Fig 6.

Multipassage infectivity assay. (A, B) DF1 cells were transfected with pRCAS-WT or mutant derivatives, and released virus was used subsequently to infect new cells as detailed in Materials and Methods. Three sequential rounds of infection were carried out. In round 1, two different volumes (500 μl or 50 μl, corresponding to a 1:10 or 1:100 dilution, respectively) of medium from transfected cells were used to infect two new dishes of cells. Three days later, the procedure was repeated, generating four dishes in infection round 2, and the process was repeated again, generating eight infected-cell dishes in round 3 (dishes 3.1 to 3.8). Cell lysates (upper panel) and supernatant virus (lower panel) from the eight dishes were analyzed by SDS-PAGE (8% and 15% gels, respectively) and Western blotting using a polyclonal anti-CA (p27) serum. Molecular sizes (in kDa) are indicated on the left.
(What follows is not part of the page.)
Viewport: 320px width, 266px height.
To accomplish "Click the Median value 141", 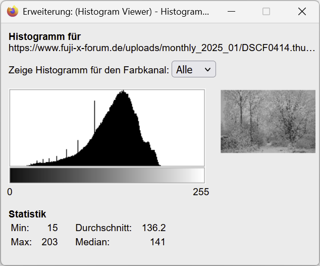I will pos(157,242).
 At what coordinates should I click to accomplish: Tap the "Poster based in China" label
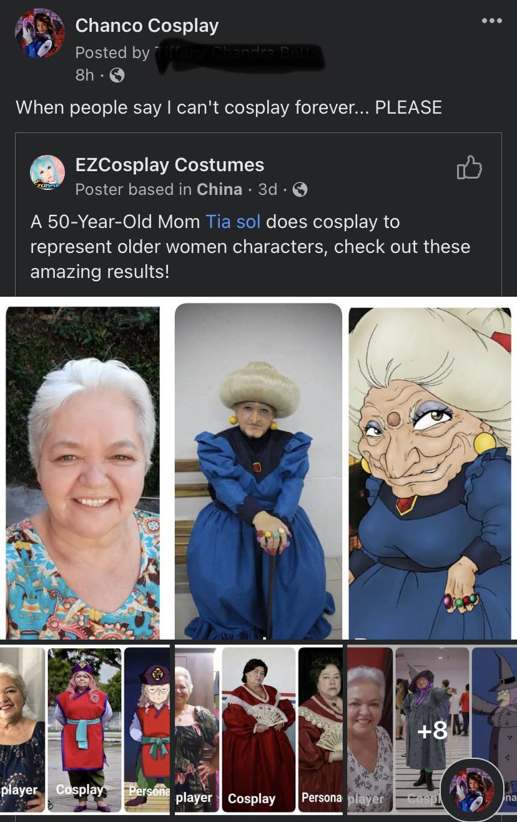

Shown in panel A is the Western blot from dish 3.1, infected with medium that had received the larger volume of medium at each round of the infectivity assay (500 μl for each of the three rounds), and in panel B, that from dish 3.8, which received the lowest (50 μl for each of the three rounds). GAPDH was used as a loading control. All viral proteins were detected with a green fluorescent secondary antibody, and GAPDH with a red fluorescent secondary antibody. (C) Reverse transcriptase activities of supernatant virus harvested from dishes 3.1 (row A) and 3.8 (row B). Virus particles were harvested from 1 ml culture medium by ultracentrifugation, and reverse transcriptase activity was assayed. Incorporation of [α-³²P]dTTP was visualized by autoradiography.